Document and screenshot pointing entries
+ + + + +

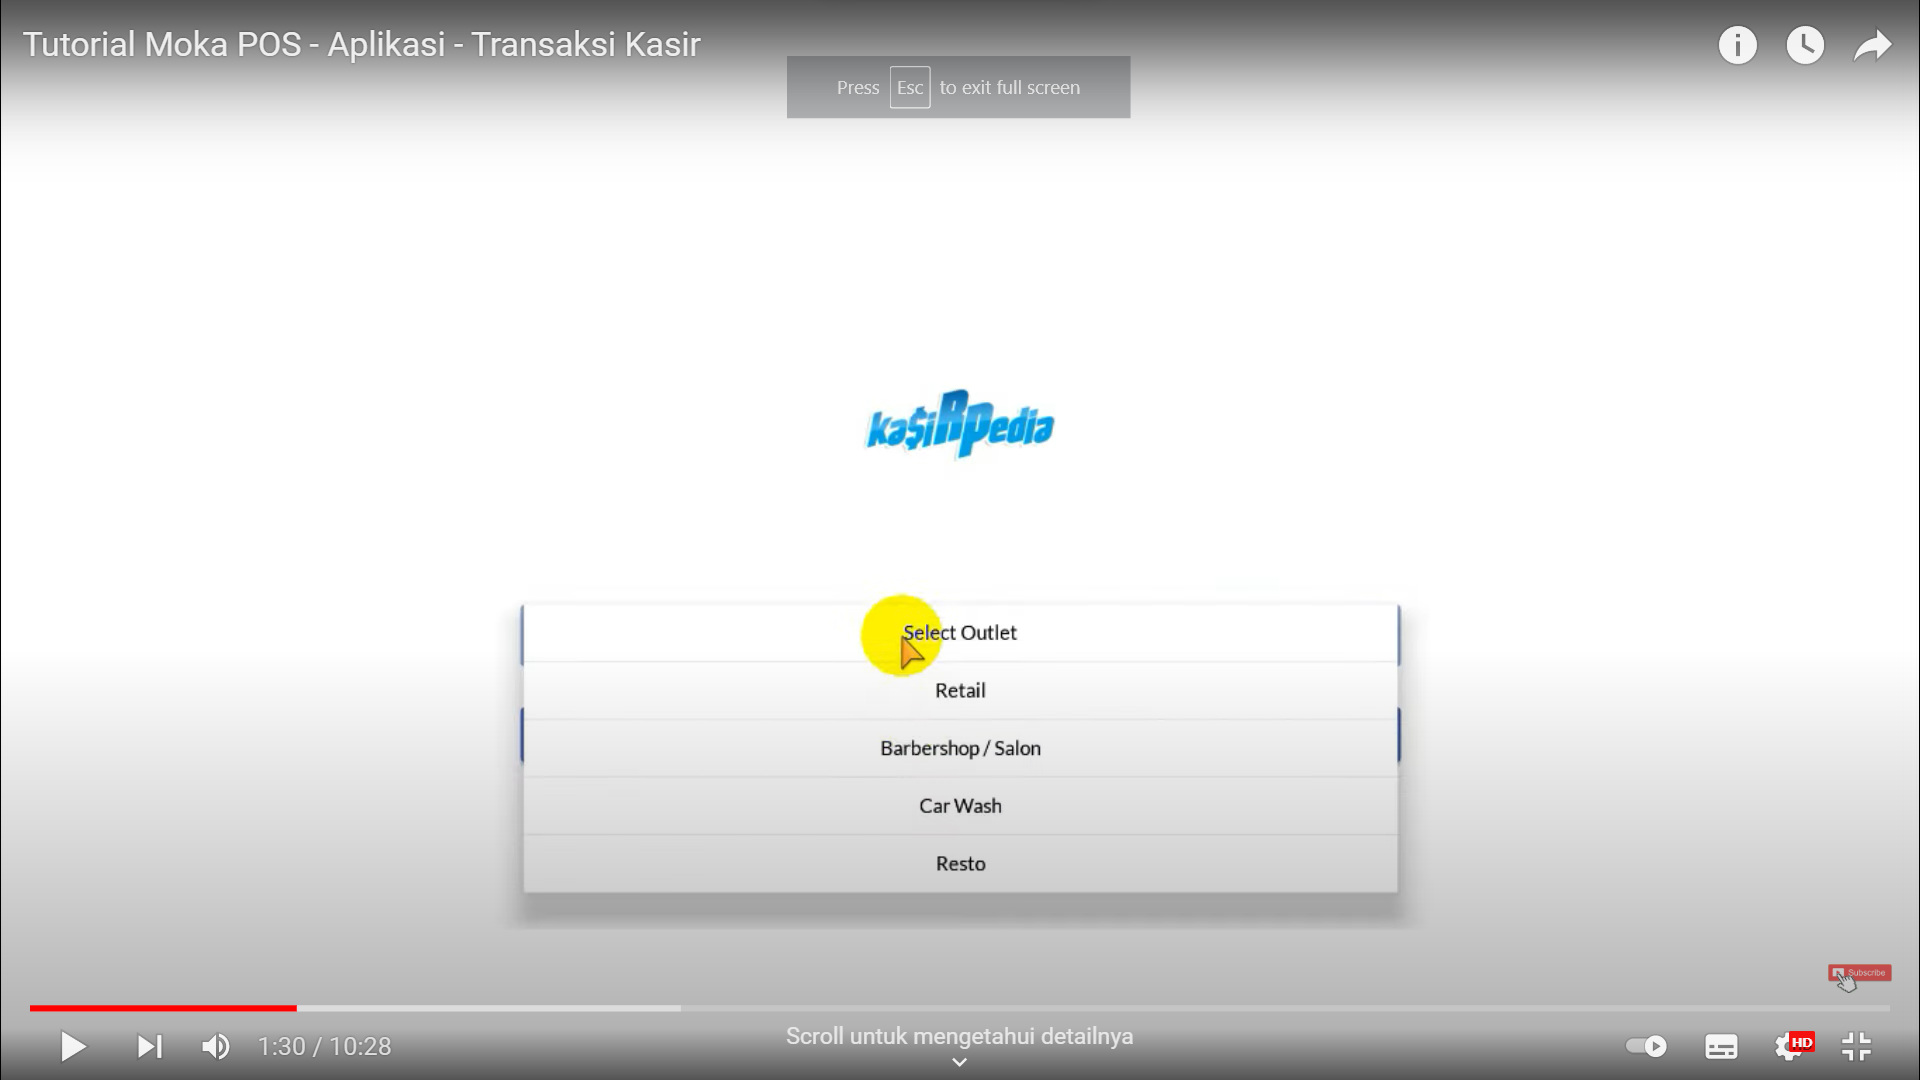
Task: Scroll down via the chevron indicator
Action: (959, 1063)
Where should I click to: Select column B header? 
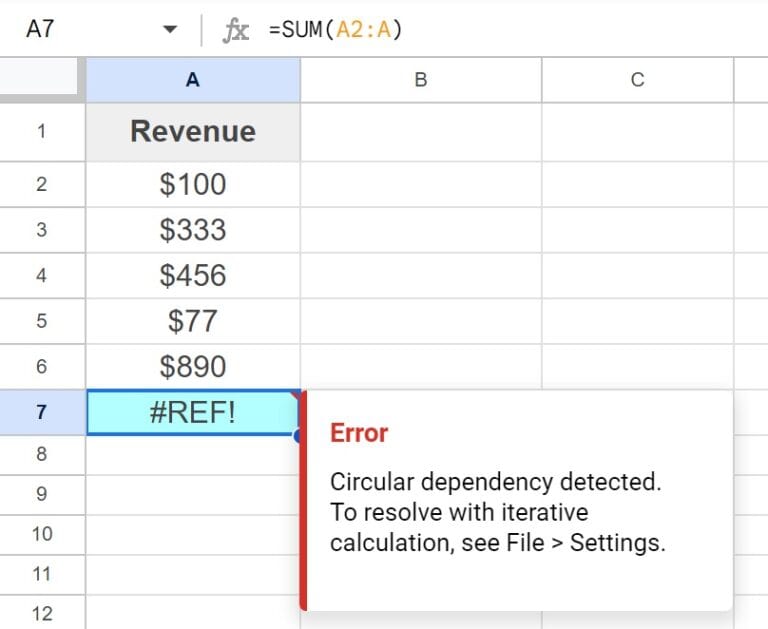(421, 80)
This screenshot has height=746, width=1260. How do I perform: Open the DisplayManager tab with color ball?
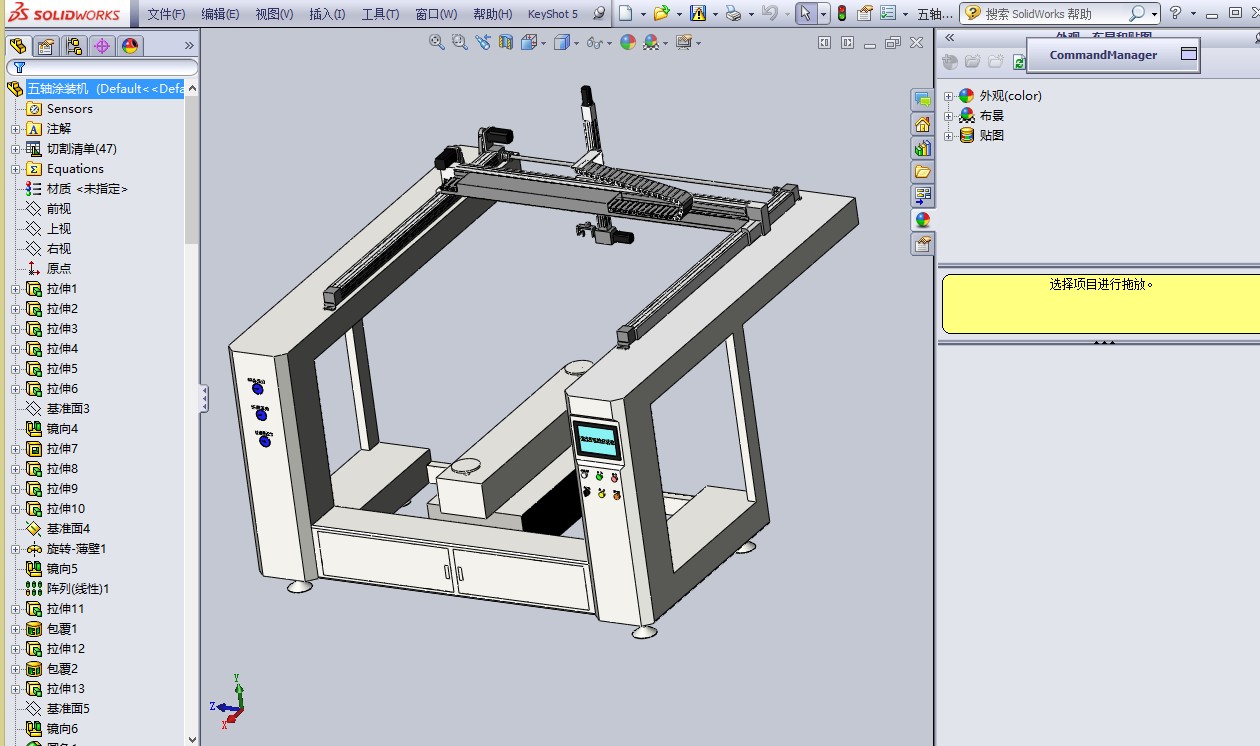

+ + + + +

STATED EXERCISE: Can you write out every one of the entries above word for word, without the pictures?

EXERCISE RESULT:
Task: Scroll down via the chevron indicator
Action: (959, 1063)
Where should I click to: Select column B header? 
(421, 80)
This screenshot has height=746, width=1260. How do I perform: Open the DisplayManager tab with color ball?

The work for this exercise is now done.